Race-based jury selection is a flaw in capital punishment we can’t fix. It’s time to end the death penalty.

Yesterday’s 7-1 Supreme Court decision in Foster v. Chatman was a huge victory for Timothy Foster, a 49-year-old Black man who has been on Georgia’s death row for 29 years. The ruling also reflects a systemic problem with the death penalty: prosecutors’ repeated, deliberate use of race to choose jurors. This practice alone makes capital punishment so fundamentally unfair that we must end it.

In 1987, Foster had been convicted of murdering a white woman and was sentenced to death by an all-white jury.  During jury selection, the prosecutors in his case deliberately eliminated potential Black jurors based on their race. Those prosecutors violated the Constitution when they excluded those jurors, and yesterday the Supreme Court held them to account. The justices struck down Foster’s conviction and death sentence and ordered a new trial because it’s unconstitutional to choose jurors according to race.

While this ruling may save Foster’s life, it doesn’t represent a big advance in the law. The court applied a legal doctrine that was already a settled principle: prosecutors may not use race as a basis to select—or exclude—jurors. In fact, the Supreme Court has been condemning racial bias in jury selection in capital cases since 1880 when it outlawed the practice in Strauder v. West Virginia. But more than 100 years after the court’s first decision on this problem, and 40 years into our modern experiment with the death penalty, widespread racial bias continues in jury selection for capital cases. We continue to send people to die from trials tainted by racial bias.

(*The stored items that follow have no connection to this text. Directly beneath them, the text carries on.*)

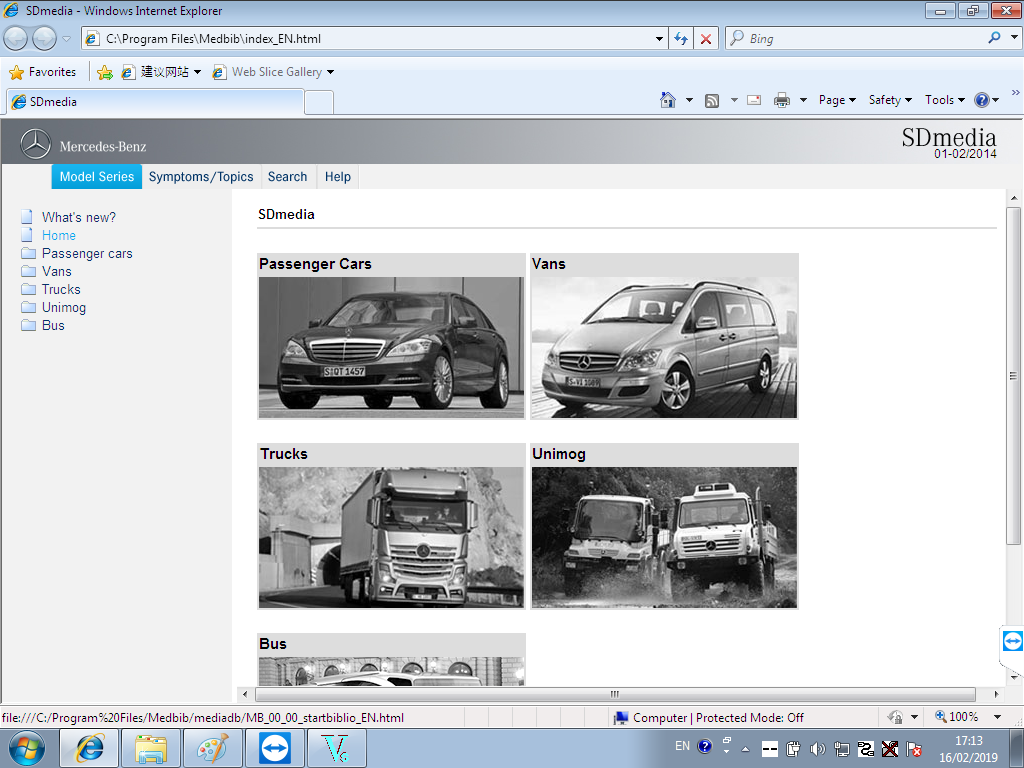Click the Mercedes-Benz star logo
The height and width of the screenshot is (768, 1024).
(36, 145)
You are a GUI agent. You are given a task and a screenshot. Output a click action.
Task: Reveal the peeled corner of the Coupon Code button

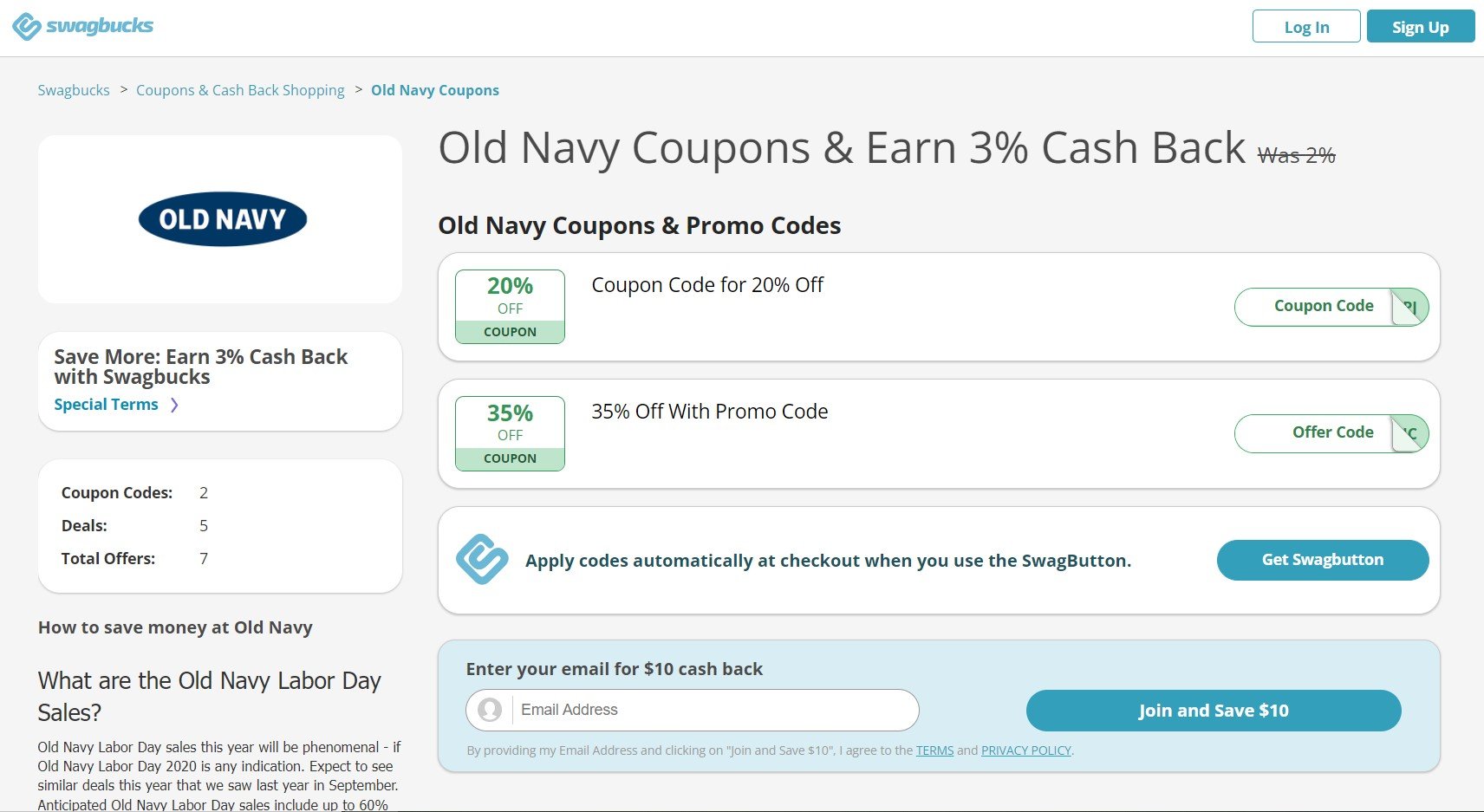tap(1409, 307)
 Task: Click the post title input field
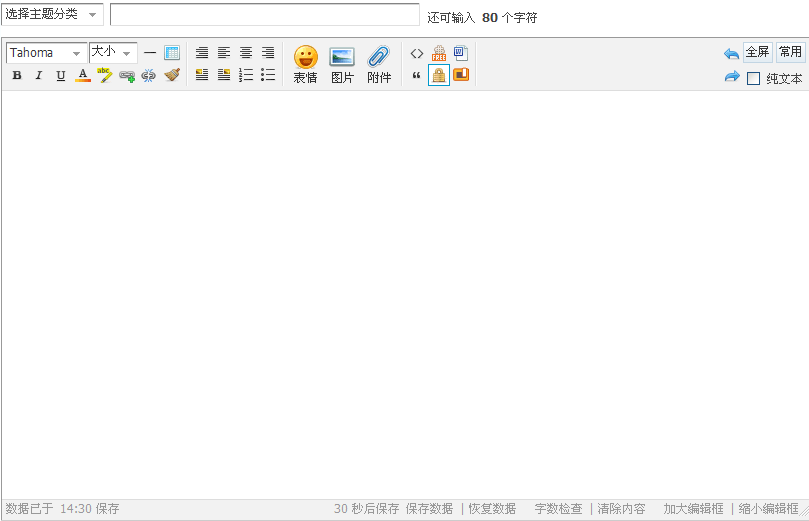264,14
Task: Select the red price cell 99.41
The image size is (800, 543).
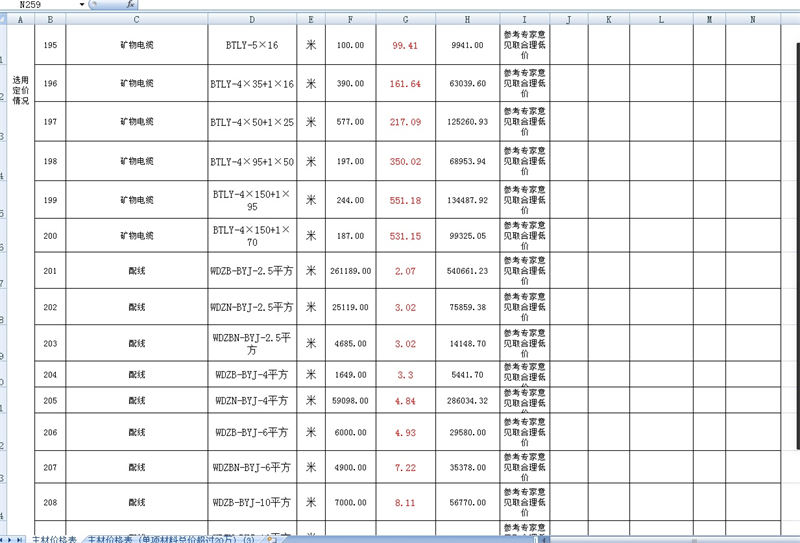Action: tap(405, 45)
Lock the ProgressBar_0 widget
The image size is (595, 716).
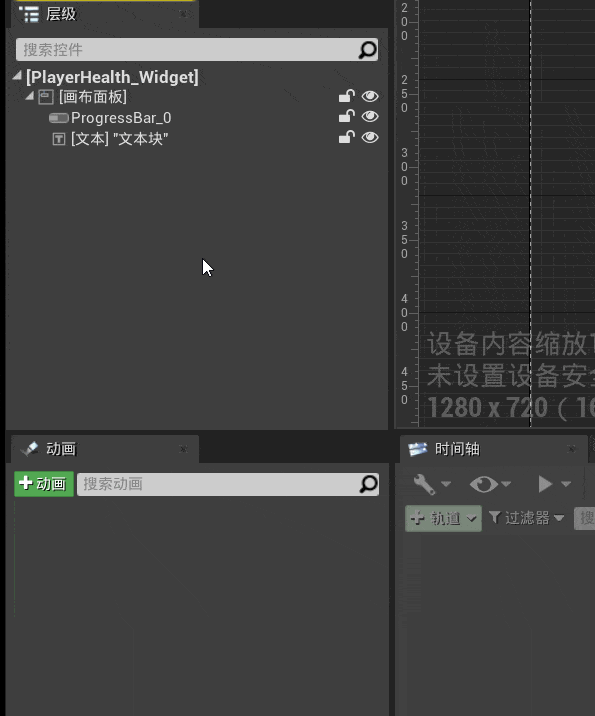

In criminal cases, prosecutors and defense counsel are each granted “peremptory strikes,” whereby each side is permitted to dismiss a set number of potential jurors. A handful of studies have undertaken systemic investigations of prosecutors’ use of peremptory strikes in capital cases. Each one has uncovered damning patterns of discrimination, showing disproportionate strikes of Black jurors by prosecutors.

Most recently, a 2015 study of prosecutor strikes in Caddo Parish, Louisiana, found that prosecutors struck Black jurors at two to three times the rates of other jurors. An extensive study of strikes in capital cases in Philadelphia found prosecutors struck Black jurors at twice the rates as other jurors. Here in North Carolina, researchers conducted the only state-wide study and found the same All across the state, city and country alike, discrimination against qualified Black jurors remains depressingly constant.

During jury selection, if the defense can point to some signs that prosecutors are using their strikes in a discriminatory manner, the prosecutors will be required to give explanations for their strike decisions. In Foster, the Supreme Court criticized the prosecutors’ “concerted effort” to keep Black people off the jury in the Georgia case, as well as their “shifting explanations” and “misrepresentations” to the courts intended to camouflage those efforts. Foster involved the rare indisputable proof of discrimination: Prosecution notes showed a planned strategy to avoid selecting any Black jurors.    

In North Carolina, we litigated extensively jury discrimination practices in four capital cases. (All four were recently sent back from the North Carolina court for new hearings on their claims alleging discrimination.) As in Foster, we found handwritten notes showing racially influenced jury selection in individual cases. Even worse, we uncovered evidence that several prosecutors were trained in how to provide canned explanations for why they removed Black jurors. A statewide prosecutor training handed out a cheat sheet with a list of the top 10 explanations for use in responding to allegations of racial bias. Prosecutors were instructed to complain of the juror’s “age,” or body language—two of the very same explanations offered by the prosecutors in Foster to hide their discrimination.

With so much evidence of racial bias in jury selection for capital cases, we know the damage is too pervasive for our courts to rectify. After more than 100 years of racially biased jury selection, the inescapable truth is that capital punishment can’t be squared with the Constitution or any other commitment to equality. It’s time to shut it down.